YOUR OBJECTIVE: Go through the entries, filter for the word "chat", and copy every line that has it.

Data extracted from a collection
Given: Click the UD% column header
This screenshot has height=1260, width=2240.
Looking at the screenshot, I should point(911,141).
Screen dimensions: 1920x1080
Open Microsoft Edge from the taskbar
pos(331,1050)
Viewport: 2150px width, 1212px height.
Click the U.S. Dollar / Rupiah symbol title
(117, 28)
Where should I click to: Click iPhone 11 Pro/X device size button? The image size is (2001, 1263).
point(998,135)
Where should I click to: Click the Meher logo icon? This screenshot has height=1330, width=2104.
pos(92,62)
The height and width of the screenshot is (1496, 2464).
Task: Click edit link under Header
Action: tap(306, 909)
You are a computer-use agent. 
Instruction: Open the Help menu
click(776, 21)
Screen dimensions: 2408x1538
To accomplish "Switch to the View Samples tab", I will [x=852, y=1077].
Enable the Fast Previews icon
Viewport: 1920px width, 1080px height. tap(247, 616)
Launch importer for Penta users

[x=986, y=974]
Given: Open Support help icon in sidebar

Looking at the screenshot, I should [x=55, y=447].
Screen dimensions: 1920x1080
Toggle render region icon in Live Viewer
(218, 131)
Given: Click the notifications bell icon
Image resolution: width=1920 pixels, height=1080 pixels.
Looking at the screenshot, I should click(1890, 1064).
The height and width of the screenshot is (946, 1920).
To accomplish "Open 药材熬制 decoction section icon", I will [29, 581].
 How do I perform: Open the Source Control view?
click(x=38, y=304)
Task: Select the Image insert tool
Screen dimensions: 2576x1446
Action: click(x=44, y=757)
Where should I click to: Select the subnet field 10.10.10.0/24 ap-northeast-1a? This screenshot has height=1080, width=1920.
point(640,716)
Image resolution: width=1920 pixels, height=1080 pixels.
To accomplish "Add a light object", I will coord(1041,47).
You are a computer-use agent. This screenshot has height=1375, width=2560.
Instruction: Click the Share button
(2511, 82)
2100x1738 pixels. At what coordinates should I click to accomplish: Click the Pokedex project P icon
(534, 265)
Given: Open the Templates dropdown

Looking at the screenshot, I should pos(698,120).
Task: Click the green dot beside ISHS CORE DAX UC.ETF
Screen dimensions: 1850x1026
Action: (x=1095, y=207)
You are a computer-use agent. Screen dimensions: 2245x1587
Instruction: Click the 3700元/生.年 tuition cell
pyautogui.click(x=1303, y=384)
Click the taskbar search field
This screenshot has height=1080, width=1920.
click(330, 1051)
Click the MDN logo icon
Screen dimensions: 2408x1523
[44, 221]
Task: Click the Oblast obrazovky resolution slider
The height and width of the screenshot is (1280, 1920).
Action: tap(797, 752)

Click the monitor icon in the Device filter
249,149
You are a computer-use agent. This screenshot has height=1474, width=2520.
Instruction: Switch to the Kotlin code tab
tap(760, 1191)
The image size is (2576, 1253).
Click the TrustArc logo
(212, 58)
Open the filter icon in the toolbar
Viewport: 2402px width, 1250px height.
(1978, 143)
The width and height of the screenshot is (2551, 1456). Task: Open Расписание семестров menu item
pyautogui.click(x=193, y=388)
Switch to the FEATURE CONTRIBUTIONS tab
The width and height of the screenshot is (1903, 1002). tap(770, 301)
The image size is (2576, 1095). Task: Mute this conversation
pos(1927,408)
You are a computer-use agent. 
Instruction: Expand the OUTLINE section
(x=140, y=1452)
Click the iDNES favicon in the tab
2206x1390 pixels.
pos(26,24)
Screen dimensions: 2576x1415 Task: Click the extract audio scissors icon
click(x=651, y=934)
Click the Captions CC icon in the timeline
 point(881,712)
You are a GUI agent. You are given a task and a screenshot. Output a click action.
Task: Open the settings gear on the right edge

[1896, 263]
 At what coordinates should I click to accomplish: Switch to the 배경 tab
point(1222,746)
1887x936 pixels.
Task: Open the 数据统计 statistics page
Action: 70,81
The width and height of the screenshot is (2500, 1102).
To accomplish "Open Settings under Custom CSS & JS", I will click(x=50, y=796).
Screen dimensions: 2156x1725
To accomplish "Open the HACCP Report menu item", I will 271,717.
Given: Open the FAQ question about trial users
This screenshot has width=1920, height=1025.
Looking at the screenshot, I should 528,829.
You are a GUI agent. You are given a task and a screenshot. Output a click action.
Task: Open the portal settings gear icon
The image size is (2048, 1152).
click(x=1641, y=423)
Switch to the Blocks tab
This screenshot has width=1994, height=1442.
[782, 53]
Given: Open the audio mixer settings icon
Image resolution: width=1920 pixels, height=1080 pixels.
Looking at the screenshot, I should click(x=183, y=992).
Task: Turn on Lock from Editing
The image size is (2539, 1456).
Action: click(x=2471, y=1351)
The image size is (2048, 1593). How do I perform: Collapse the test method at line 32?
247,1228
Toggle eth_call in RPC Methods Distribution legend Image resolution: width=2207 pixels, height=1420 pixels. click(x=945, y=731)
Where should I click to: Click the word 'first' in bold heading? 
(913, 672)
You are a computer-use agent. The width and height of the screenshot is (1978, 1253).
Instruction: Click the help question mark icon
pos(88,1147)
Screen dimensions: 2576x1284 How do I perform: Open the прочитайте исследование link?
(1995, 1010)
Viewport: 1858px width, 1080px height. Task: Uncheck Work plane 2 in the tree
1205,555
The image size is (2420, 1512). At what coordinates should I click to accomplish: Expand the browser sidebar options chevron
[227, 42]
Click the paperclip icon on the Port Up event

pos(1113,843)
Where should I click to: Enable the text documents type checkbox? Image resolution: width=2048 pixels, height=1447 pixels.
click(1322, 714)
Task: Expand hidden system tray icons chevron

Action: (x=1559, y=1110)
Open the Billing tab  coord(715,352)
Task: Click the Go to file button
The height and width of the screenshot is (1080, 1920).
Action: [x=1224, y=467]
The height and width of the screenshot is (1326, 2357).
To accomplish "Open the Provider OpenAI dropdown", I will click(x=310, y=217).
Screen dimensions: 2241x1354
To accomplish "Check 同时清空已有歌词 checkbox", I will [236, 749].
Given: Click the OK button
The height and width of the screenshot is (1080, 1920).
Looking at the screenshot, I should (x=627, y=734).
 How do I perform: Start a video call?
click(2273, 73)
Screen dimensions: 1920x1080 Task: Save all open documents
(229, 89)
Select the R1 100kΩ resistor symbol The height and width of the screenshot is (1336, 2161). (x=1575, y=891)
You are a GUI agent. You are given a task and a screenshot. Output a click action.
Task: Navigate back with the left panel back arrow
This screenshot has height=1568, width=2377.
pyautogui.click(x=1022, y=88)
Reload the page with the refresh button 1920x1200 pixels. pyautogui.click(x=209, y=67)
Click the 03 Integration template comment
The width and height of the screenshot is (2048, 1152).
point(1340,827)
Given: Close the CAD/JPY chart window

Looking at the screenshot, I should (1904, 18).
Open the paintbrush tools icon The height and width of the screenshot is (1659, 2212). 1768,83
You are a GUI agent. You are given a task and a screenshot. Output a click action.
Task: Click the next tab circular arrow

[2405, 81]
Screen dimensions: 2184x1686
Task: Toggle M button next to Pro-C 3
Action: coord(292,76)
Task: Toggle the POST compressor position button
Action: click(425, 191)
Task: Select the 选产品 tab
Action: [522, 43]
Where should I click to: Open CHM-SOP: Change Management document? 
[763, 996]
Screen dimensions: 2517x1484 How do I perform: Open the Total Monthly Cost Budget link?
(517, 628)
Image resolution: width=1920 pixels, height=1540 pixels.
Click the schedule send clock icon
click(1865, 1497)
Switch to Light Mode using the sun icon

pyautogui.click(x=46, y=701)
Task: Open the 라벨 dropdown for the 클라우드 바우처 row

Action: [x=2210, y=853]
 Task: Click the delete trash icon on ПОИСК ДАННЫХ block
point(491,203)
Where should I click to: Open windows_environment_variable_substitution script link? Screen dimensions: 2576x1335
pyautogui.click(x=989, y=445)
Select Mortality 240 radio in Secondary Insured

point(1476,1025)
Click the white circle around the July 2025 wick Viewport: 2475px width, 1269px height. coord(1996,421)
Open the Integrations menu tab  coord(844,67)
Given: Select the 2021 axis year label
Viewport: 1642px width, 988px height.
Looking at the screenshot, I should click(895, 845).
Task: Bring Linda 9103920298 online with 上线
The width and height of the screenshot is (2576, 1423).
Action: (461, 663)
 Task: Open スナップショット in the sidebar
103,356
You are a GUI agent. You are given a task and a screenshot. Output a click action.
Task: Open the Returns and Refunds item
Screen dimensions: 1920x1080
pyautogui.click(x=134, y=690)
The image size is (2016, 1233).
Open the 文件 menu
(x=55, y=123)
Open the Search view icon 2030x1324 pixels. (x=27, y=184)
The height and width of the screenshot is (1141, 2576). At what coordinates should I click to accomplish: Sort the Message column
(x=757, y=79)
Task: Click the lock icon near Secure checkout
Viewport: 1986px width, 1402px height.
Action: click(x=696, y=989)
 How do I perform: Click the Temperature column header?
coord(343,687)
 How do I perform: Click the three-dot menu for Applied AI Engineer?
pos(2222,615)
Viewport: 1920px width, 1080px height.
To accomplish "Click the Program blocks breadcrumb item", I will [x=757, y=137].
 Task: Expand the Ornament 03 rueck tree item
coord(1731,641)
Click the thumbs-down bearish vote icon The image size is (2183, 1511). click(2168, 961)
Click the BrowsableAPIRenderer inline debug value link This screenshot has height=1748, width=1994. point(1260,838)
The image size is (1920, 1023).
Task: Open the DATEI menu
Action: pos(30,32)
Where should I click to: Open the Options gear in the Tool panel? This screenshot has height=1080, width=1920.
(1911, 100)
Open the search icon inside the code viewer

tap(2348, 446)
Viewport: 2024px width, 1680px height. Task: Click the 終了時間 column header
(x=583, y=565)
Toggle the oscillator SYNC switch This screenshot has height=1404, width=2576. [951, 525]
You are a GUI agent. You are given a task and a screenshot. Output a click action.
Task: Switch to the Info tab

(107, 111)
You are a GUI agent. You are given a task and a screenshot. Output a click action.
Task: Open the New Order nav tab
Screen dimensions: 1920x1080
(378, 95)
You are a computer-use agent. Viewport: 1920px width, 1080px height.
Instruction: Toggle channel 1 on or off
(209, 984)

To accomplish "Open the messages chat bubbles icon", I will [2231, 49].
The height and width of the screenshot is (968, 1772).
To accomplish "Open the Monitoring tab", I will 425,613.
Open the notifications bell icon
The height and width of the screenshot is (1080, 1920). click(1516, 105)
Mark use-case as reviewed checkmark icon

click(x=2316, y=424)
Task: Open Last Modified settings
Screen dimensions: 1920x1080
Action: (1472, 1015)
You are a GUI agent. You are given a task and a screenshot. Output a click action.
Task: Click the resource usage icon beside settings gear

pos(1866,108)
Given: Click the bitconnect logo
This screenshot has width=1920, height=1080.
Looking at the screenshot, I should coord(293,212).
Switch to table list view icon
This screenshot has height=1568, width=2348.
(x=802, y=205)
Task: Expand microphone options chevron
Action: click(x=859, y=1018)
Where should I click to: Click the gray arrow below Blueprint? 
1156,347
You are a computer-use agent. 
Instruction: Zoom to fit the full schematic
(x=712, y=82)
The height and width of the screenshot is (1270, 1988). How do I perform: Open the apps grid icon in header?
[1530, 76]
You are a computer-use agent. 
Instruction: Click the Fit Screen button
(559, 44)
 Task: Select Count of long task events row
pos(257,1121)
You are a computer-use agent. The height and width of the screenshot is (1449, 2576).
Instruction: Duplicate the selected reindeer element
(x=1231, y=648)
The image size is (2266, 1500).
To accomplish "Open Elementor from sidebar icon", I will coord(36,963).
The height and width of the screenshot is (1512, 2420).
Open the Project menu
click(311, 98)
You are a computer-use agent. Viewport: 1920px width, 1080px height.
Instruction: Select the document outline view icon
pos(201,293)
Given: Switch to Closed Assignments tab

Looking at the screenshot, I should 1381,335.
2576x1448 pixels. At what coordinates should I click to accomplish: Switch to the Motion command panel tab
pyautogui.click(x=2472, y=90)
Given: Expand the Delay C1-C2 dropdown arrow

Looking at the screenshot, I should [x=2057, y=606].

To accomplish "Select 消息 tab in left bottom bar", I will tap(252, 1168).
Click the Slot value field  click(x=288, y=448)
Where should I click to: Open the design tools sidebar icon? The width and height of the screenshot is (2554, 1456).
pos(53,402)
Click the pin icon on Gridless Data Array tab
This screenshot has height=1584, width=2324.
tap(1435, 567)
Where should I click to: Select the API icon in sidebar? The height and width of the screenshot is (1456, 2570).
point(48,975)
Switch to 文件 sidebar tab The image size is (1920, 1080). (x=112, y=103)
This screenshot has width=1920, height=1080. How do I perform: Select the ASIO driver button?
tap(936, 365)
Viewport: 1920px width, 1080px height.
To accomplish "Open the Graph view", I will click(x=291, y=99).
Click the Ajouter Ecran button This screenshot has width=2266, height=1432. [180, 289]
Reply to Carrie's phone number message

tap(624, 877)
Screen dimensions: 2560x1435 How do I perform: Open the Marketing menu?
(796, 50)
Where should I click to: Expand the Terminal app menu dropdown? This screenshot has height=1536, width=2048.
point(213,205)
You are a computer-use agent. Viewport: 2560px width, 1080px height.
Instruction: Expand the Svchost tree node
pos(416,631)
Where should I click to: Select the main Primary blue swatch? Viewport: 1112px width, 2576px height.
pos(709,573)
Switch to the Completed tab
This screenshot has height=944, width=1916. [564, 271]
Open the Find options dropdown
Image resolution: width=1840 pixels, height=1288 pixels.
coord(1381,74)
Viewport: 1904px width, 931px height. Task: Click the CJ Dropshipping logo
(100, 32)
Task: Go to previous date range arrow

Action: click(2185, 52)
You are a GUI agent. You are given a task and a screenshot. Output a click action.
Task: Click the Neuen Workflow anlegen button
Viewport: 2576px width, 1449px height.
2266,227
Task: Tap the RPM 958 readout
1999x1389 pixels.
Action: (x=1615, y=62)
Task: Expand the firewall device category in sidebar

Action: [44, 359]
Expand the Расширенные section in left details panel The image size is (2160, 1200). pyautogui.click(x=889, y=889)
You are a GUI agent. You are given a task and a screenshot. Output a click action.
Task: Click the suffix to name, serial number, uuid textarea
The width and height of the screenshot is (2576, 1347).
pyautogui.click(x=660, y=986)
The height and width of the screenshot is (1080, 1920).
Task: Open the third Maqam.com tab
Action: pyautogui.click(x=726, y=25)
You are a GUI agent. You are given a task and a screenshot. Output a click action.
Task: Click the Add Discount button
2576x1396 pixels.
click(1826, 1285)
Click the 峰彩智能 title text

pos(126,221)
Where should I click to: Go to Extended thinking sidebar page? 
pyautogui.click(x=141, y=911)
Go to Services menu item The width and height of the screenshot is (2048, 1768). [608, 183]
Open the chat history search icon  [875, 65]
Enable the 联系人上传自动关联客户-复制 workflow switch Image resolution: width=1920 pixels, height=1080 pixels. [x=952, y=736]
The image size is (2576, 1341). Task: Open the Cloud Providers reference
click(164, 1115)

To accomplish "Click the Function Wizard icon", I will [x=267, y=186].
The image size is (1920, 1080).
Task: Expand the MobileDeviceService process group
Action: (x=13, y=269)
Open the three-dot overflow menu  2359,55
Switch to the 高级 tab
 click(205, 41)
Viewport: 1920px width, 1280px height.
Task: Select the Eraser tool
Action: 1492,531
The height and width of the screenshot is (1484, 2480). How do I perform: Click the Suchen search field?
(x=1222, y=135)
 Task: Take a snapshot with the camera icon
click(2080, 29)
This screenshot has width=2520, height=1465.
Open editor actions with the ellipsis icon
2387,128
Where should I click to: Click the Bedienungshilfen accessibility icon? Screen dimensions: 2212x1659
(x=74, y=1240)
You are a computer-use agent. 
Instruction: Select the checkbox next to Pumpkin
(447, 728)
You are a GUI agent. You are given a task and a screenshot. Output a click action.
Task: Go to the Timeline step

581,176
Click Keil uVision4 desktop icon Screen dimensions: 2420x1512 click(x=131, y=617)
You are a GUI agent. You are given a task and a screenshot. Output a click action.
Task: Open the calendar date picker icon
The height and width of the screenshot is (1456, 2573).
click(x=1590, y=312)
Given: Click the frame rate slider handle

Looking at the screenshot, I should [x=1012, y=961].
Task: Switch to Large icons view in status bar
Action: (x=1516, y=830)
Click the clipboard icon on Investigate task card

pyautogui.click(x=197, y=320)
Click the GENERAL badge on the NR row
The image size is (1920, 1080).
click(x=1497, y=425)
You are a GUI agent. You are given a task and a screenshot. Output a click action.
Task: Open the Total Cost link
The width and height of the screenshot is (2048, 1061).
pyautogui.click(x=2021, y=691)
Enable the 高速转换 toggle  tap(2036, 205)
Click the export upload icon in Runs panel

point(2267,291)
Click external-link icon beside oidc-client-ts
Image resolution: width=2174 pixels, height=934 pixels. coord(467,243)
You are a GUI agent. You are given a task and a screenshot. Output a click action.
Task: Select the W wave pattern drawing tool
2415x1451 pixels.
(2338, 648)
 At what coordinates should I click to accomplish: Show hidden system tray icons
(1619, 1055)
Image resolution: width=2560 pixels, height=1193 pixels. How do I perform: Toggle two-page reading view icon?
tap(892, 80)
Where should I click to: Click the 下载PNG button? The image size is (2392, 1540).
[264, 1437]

SOLUTION FOR THIS PROBLEM:
To accomplish "Open the messages chat bubbles icon", I will [2231, 49].
Open the chat history search icon  [875, 65]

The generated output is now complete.